わたしの予想通りならば、【交換Ⅰ】の能力は――――『同等の価値を持つ二物体の交換』。
これで何かと引き換えにケースケの右腕を取り戻せる!
……もちろん、右腕と交換のために差し出す物だってもう決めてある。
「……勝手に選んじゃってごめんね。

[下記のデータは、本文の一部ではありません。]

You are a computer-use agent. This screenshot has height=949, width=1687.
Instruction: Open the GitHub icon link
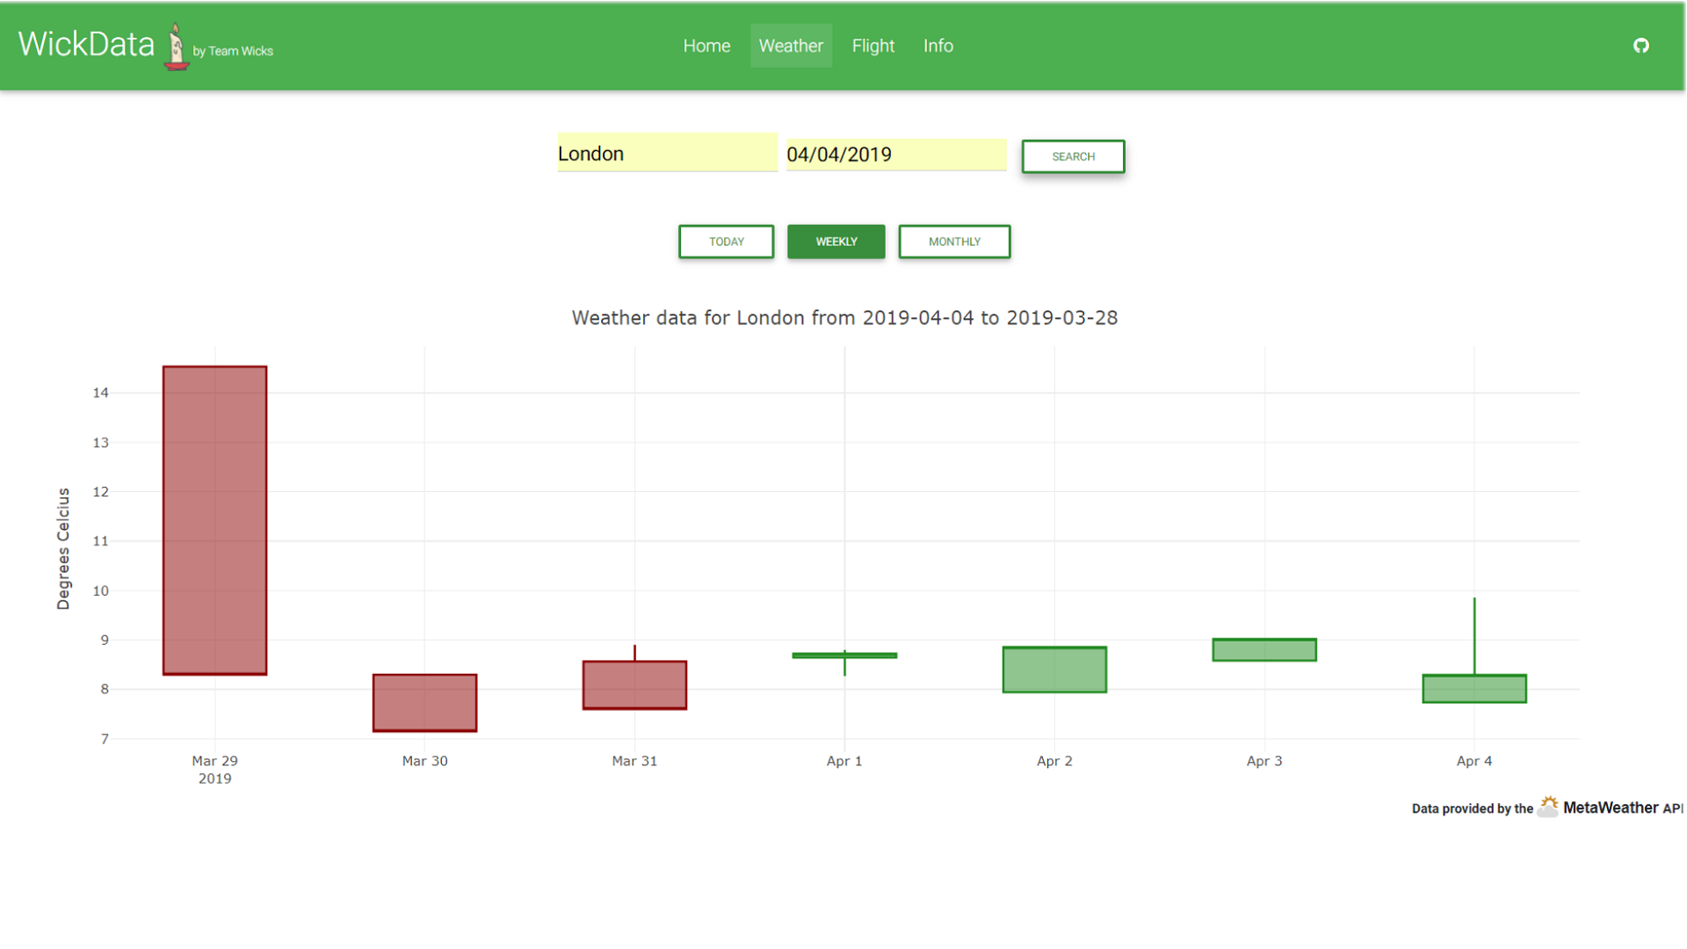1640,46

でも大丈夫――――数学ならわたしが教えてあげるから!」
目を瞑ったままのケースケに謝り、右手に握った本を天高く掲げた。
「交換する物体は――――もぎ取られたケースケの右腕と、この『参考書』!!!」
宣言と同時、手の中から霧散していく『参考書』。
その代わりというように、ボトリと音を立ててケースケの右腕が帰ってきた。
読み通り。
青鬼との交換は成功したようだった。
「ダン! これをケースケの右肩に!! 早く!!!」
「……お、おう分かったぞ!」
突如戻ってきたケースケの右腕に驚きつつも、すぐに拾い上げるダン。
そのまま出血の止まらない右肩の傷口にあてがう。
「【結合Ⅰ】!!」
立て続けに2つ目の【演算魔法】を発動する。
『結合法則』の力を具現化した【結合Ⅰ】。
わたしの予想通りだと、この能力は――――文字通りの『複数物体の結合』!
「結合する物体は……ケースケの胴体と腕!!」
宣言。
その直後、ひとりでに動き出すケースケの腕と胴体。
まるで傷口どうしが磁力を帯びたかのように、互いに引き合うようにじわりじわり近付き――――
ビタッ!!!
ボキボキッ!!!
骨同士、筋肉同士、皮膚同士がピッタリとくっつく。
血を失って真っ白な肌を除けば、まるで何事もなかったかのように。
「傷口が……!?」
「くっついたー!!?」
「信じられねえぞ……」
度重なる予想外に目を疑い続けるシン達を横目に。
極めつけ、3つ目の【演算魔法】を発動した。
「これで……【分配Ⅰ】!!」
『分配法則』の力を具現化した【分配Ⅰ】。
この魔法を使ってすることと言えば……ただ1つ。
「……ケースケ」
右腕のつながったケースケ、その横に座り。
語り掛けるように呟き。
「……もう大丈夫だからね」
背中に両手を通し、ダラリと弛緩した上半身を持ち上げ。
「ケースケの血液と、わたしの血液を……『(ケースケ+わたし)の血液』に分配する!」
体温を失って冷えきった体を――――ギュッと抱きしめた。
∠∠∠∠∠∠∠∠∠∠
――――領主の娘として生まれて、こんなにも良かったと感じた事はなかった。
小さい頃から嫌々させられていた勉強。
国語、数学、理科、社会、外国語、魔法学、武術、その他諸々の科目。
領主家の名に恥じないようにと、半ば押しつけられて。
毎日毎日、来る日も来る日もずうっと勉強させられて。
時には『どうしてお父様はこんな事をさせるの』と憤りながらも。
時には『一体何の役に立つの』と疑問を抱きながらも、淡々とこなしていた。
けれどまさか、思いもしなかった。
積み重ねてきた成果が、こんな時に必要になるだなんて。
積み重ねてきた成果が、こうやって発揮されるだなんて。
数学の勉強、ちゃんとやってて本当に良かった。
途中で諦めて投げ出さなくって、本当に良かった。
疎かにしてなくて、本当に良かった。
ありがとう、お父様。
ありがとう、過去のわたし。
おかげで今、わたしはケースケを――――
∀∀∀∀∀∀∀∀∀∀
「……うっ」
全身を襲う脱力感。
ぼうっとする頭。
【分配Ⅰ】がわたしの身体から血液を吸い取る。
と同時に、その血は余すことなくケースケの体内へ。
「…………っ」
抱きしめていた冷たい身体が、ほんのりと温まる。
弱まっていた鼓動が再び大きく動き出す。
真っ白だった肌が、徐々に赤みを取り戻す。
そして、彼の唇が――――小さく、わたしの名前を呼んだ。
「………………アーク」
「……っ!」
再び溢れる涙。
潤んだ目で見つめたケースケの顔は……未だ顔色が悪くも、優しく微笑んでいた。
「……ありがとう」
「ううん。……おかえり、ケースケ」
無事でよかった。
わたしも、そう告げてニッコリと笑顔を見せ――――
最後の力を振り絞ったわたしは、そのまま貧血で倒れてしまったのでした。